[START OF INFORMATION PROVIDED]

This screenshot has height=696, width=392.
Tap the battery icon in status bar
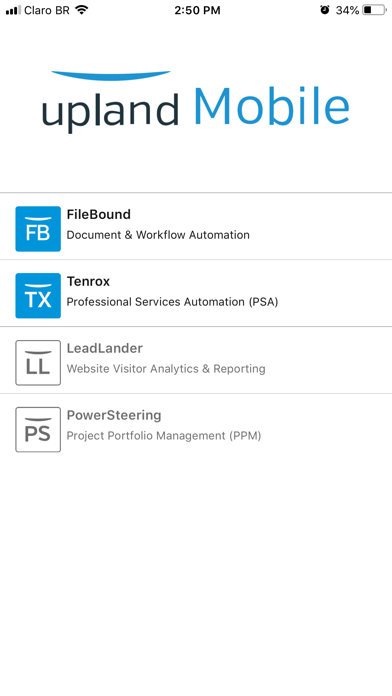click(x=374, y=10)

[END OF INFORMATION PROVIDED]
[START OF INFORMATION PROVIDED]

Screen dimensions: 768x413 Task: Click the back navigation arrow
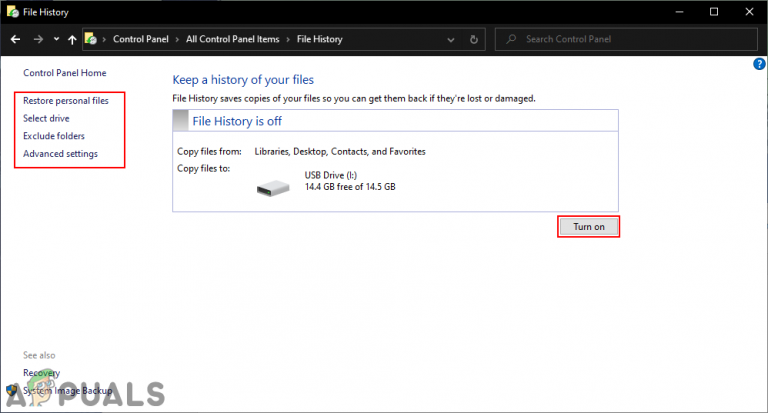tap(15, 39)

[END OF INFORMATION PROVIDED]

### TASK DIRECTIONS
Express the lines as a numbered list, with blank lines left out and pictures omitted: begin at the line that contains "This screenshot has height=696, width=392." and stop after the line that contains "click(x=374, y=10)".

### RESULT
1. This screenshot has height=696, width=392.
2. Tap the battery icon in status bar
3. click(x=374, y=10)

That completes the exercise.